Three-time Sydney-Hobart winning skipper Matt Allen will be elected unopposed as a Vice-President of the Australian Olympic Committee at their Annual General Meeting on April 30. His elevation to that position is seen as welcome confirmation of the prominent status sailing has achieved in Australia as an Olympic sport.

News of the appointment came as Allen was racing to Coffs Harbour aboard his modified TP52 Ichi Ban.

In accepting the position he reflected that Australia’s place in the Olympics and its history have been an essential and evolving part of our national character.

“The next few years will allow the AOC to re-imagine what the landscape of sport can look like in Australia in conjunction with the sports and governments”, he said. “If we get it right, it will have long term and profound impact on sport for decades to come.”

Allen has had extensive involvement with the promotion and governance of sailing. He is a life member and former Commodore of the Cruising Yacht Club of Australia, a former President of Australian Sailing, and is now a Council Member for World Sailing while chairing its Oceanic and Offshore Committee.

In his dual roles as an AOC and World Sailing Committee member Allen, along with Stan Honey and Gary Jobson, was a co-founder of the concept of two-handed sailing as an Olympic discipline. (That initiative has now been deferred pending the resolution of some technical difficulties.)

Allen is a successful businessman who holds a wide range of directorships. He developed breakthrough financial management computer systems, pioneered an innovative approach to investment funding and is a former Managing Director and CEO of UBS Japan.

Veteran AOC boss John Coates will end his more than 30-year term as President of the AOC at the April AGM but has been appointed Honorary Life President.
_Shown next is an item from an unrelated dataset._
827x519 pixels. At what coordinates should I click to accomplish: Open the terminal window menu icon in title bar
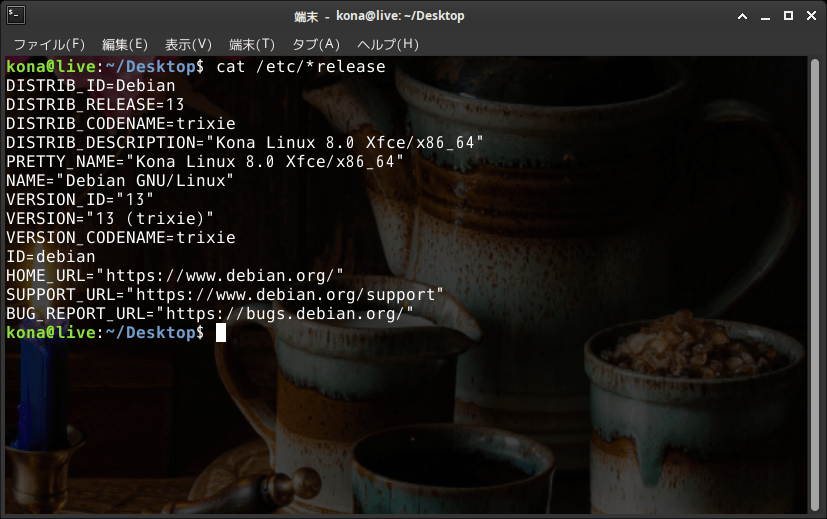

Meanwhile, Allen is already looking a decade ahead to the Brisbane Olympics. “The Olympics inspire Australians and now we can bring that inspiration to our home soil for the third time. 2032 might seem like a long way off but hosting the Games is a massive undertaking.

“That work has already started. With the strong co-operation of the three levels of government and a talented and energetic Organising Committee I’m confident Brisbane will be a great success and match the triumph of Sydney 2000.”